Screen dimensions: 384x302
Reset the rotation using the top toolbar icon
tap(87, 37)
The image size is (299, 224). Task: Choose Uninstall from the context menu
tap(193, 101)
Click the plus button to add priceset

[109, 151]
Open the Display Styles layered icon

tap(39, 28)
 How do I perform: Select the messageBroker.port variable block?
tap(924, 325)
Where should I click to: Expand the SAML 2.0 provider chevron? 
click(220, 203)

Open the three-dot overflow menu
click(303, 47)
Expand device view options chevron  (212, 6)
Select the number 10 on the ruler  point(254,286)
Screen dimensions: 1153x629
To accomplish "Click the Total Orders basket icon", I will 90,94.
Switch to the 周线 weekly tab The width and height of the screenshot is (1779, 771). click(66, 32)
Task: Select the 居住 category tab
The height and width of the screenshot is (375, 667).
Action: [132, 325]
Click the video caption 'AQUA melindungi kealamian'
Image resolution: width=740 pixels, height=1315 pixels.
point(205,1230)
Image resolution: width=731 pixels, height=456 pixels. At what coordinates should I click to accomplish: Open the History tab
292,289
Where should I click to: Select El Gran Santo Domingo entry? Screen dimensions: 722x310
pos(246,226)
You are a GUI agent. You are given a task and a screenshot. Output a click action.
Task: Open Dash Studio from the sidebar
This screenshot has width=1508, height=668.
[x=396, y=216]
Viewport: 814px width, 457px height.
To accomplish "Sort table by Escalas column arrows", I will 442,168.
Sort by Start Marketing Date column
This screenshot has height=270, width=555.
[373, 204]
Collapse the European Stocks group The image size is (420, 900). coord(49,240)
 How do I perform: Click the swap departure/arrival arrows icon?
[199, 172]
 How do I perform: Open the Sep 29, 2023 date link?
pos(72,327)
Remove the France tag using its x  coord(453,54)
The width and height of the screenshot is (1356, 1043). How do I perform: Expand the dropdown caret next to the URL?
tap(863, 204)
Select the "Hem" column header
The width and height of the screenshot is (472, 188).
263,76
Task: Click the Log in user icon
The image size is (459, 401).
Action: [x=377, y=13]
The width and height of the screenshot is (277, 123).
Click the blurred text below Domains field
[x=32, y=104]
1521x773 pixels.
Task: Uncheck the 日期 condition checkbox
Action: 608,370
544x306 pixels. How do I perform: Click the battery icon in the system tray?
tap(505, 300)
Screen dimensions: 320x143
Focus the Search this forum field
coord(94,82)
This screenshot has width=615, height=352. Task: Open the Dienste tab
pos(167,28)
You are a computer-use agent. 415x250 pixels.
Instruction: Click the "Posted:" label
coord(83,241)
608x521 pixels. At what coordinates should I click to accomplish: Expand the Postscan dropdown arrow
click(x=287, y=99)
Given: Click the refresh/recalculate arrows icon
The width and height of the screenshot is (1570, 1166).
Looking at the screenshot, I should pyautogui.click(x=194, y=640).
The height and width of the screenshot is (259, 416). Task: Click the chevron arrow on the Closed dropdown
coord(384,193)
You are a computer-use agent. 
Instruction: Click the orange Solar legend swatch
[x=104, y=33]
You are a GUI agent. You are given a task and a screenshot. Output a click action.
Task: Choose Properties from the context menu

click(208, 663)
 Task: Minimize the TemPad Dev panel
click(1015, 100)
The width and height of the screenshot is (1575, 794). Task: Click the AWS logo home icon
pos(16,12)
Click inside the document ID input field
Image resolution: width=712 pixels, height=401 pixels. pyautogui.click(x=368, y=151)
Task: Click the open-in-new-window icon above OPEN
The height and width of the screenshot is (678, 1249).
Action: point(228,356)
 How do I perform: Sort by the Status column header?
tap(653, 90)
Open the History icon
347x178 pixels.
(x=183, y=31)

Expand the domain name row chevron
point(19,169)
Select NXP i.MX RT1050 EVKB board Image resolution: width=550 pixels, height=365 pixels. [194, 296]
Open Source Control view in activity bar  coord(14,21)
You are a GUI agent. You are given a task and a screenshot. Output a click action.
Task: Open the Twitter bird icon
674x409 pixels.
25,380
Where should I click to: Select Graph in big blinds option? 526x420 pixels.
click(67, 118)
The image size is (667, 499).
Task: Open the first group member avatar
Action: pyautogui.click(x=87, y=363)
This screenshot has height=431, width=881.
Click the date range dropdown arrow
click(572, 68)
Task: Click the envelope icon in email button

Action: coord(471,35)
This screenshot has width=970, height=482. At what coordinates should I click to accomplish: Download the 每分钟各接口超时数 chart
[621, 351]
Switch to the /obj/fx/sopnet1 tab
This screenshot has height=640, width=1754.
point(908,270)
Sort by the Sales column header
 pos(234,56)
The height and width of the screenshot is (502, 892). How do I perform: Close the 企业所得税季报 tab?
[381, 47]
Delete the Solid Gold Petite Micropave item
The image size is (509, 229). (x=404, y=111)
****
Report each line of the data that includes the string "computer".

Answer space »
You are a computer-use agent. 415x250 pixels.
You are a computer-use agent. 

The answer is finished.